──────── Excerpted text ────────

If you're pumping your breast milk, there are a host of questions that arise, no matter how long you've been at it. Can I pump too much? Does my baby appreciate all of this hard work I'm putting into their diet? Why do I suddenly feel a lot like a diary cow? And, more realistically, can you refreeze breast milk that you've already set out to cool? Because sometimes it's hard to predict just how much you'll need, and you might over-estimate.
There's no doubt that breast milk is durable, long lasting (if you store it properly), and, obviously, nutrient-packed. But there are certain things that aren't recommended even for the all-powerful liquid gold that is breast milk. And, you guessed it, re-freezing it is one of those things.
According to the Mayo Clinic, there is limited research on just why this could be dangerous, but they still caution against re-freezing breast milk that has been left out for 24 hours or more. In that case, throwing it out is the best, although an unfortunate, solution.
Parents also shed some more light on the topic, noting that re-freezing your breast milk can destroy some of the nutrients and enzymes that help it stay fresh and beneficial — just as leaving it in the freezer for longer than six months can do.
In order to prevent thawing more than you'll actually use, Medela recommended freezing your milk in smaller portions — two to four ounces at a time — instead of whole bottles which can be anywhere from six to eight ounces or more. If you're worried that your baby will need more than that, pull out an extra and let it thaw in the fridge. Smaller portions heat up quicker too, so you won't have to wait long if your baby wants more.
Although it may seem like a lot of rules for something as simple as feeding your baby, it's really not that much to handle, especially when the safety of your breast milk depends on it.

──────── Record excerpts ────────

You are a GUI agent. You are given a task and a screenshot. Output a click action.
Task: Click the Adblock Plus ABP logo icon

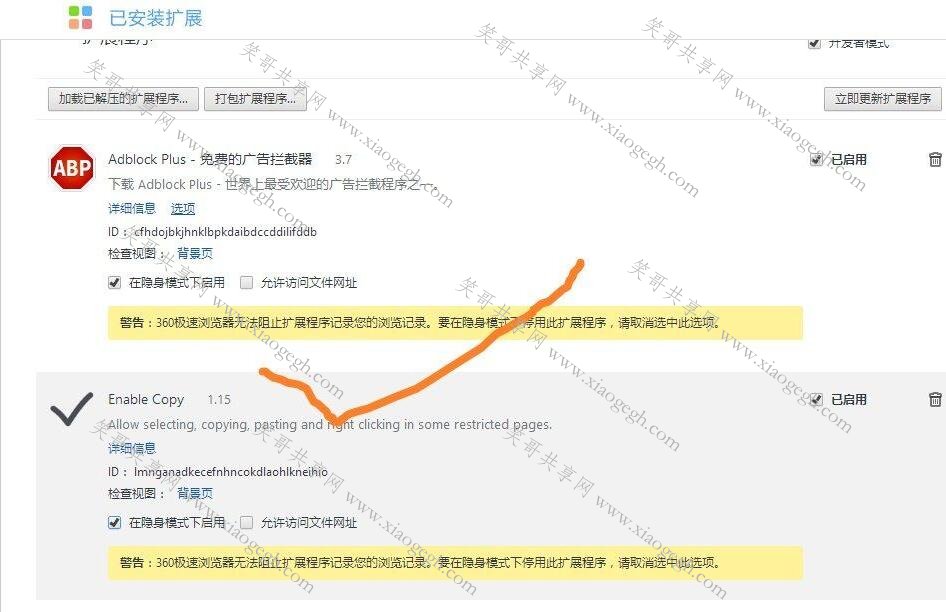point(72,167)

────────
──────── Record excerpts ────────

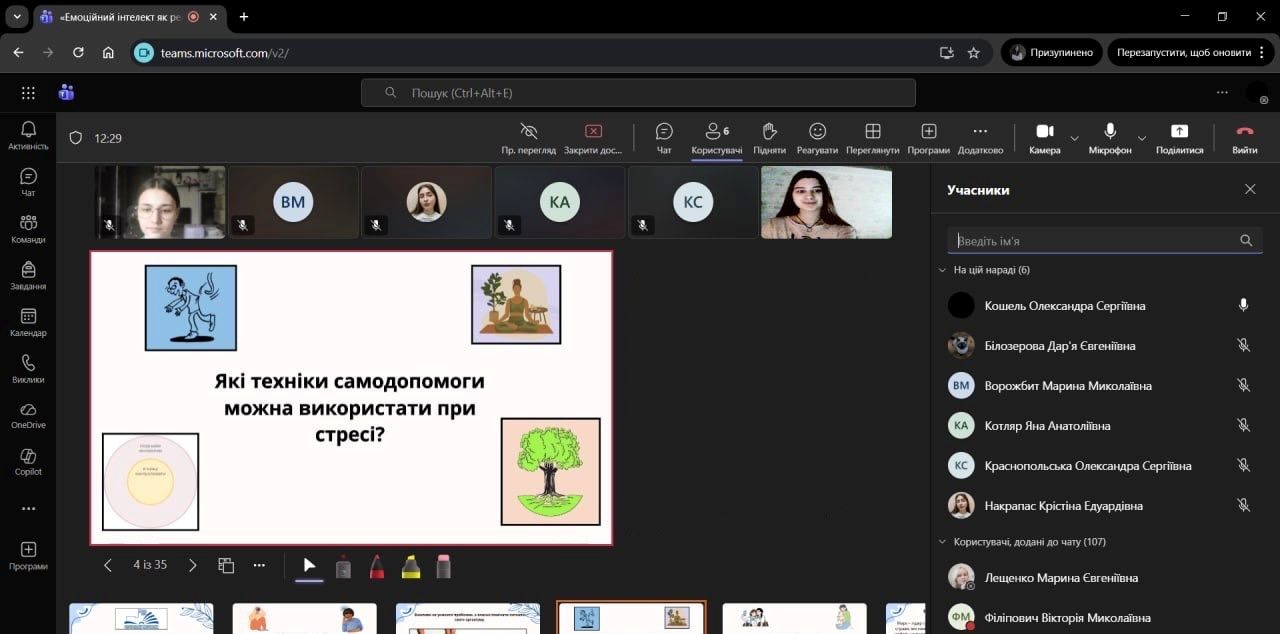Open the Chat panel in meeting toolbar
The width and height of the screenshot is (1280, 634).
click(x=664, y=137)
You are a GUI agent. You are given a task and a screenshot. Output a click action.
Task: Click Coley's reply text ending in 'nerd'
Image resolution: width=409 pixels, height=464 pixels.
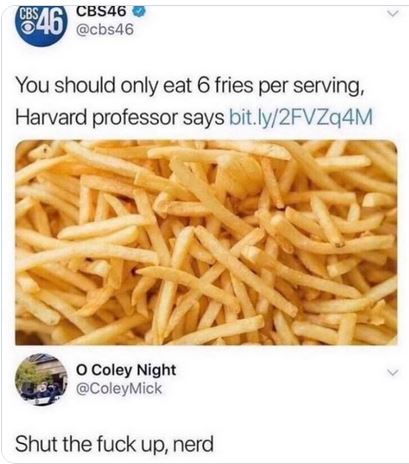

────────
──────── Record excerpts ────────

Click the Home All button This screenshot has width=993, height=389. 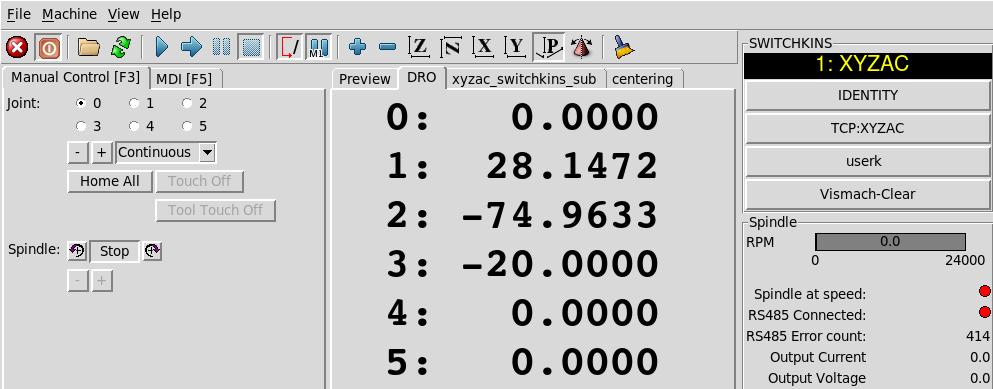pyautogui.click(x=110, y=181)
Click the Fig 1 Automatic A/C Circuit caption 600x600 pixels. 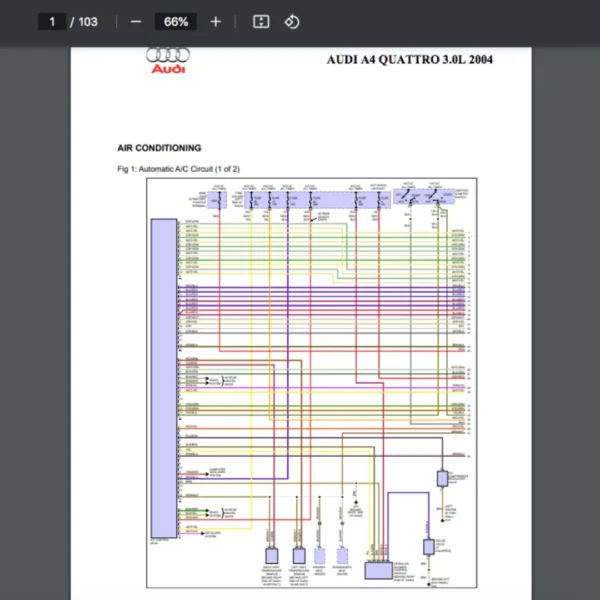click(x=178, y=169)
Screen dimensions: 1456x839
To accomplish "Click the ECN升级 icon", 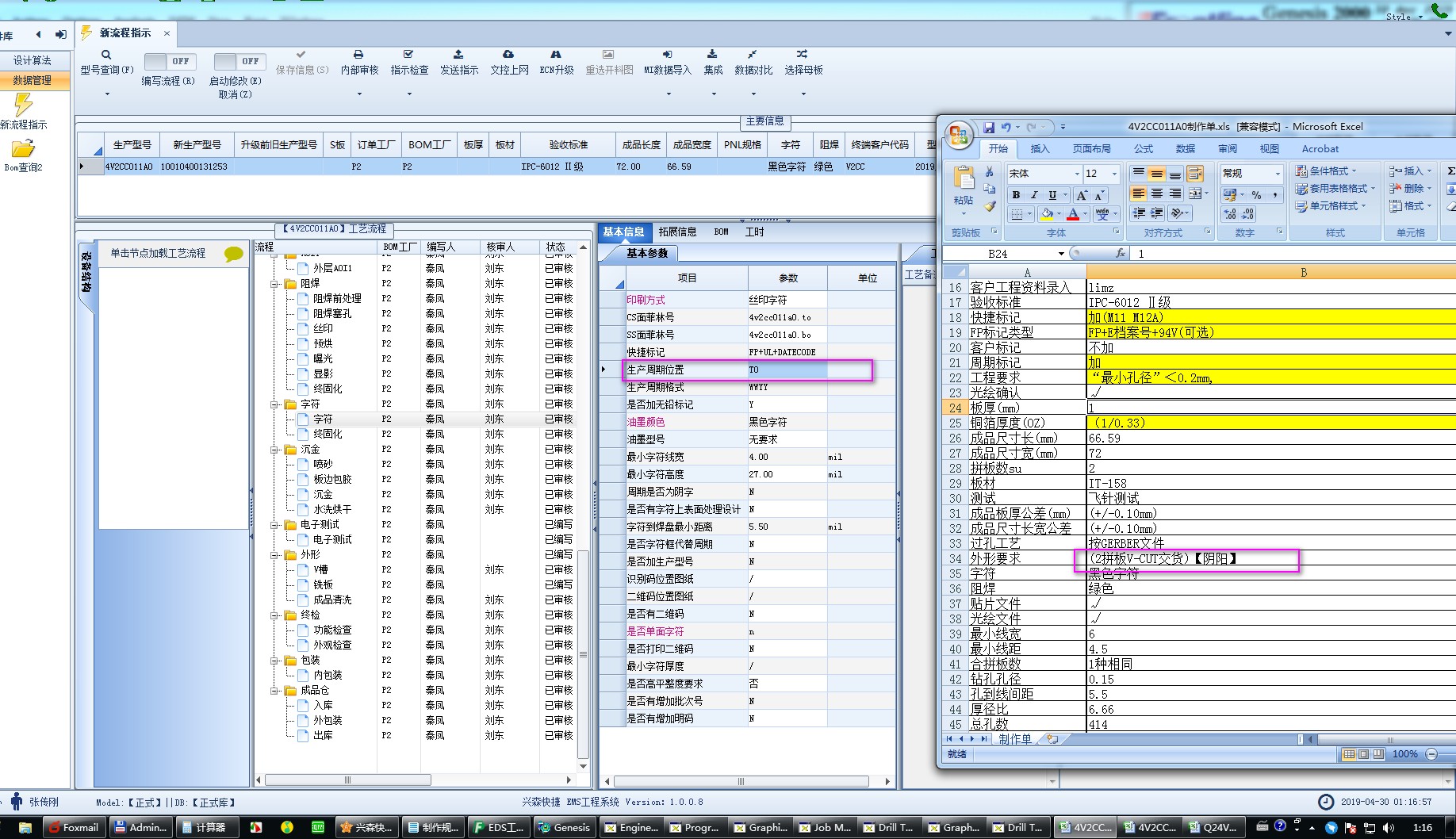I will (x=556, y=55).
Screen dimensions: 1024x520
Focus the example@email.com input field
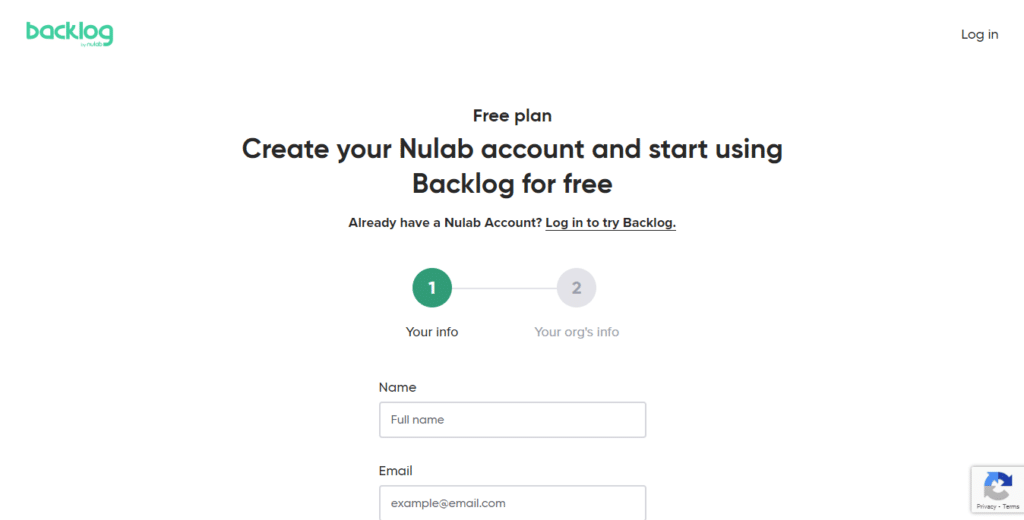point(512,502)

────────

Translate this sentence from the text on refreezing breast milk into Spanish: "Smaller portions heat up quicker too, so you won't have to wait long if your baby wants more." The items have nothing to do with the work here.

> [Exercise solution] Las porciones más pequeñas también se calientan más rápido, así que no tendrás que esperar mucho si tu bebé quiere más.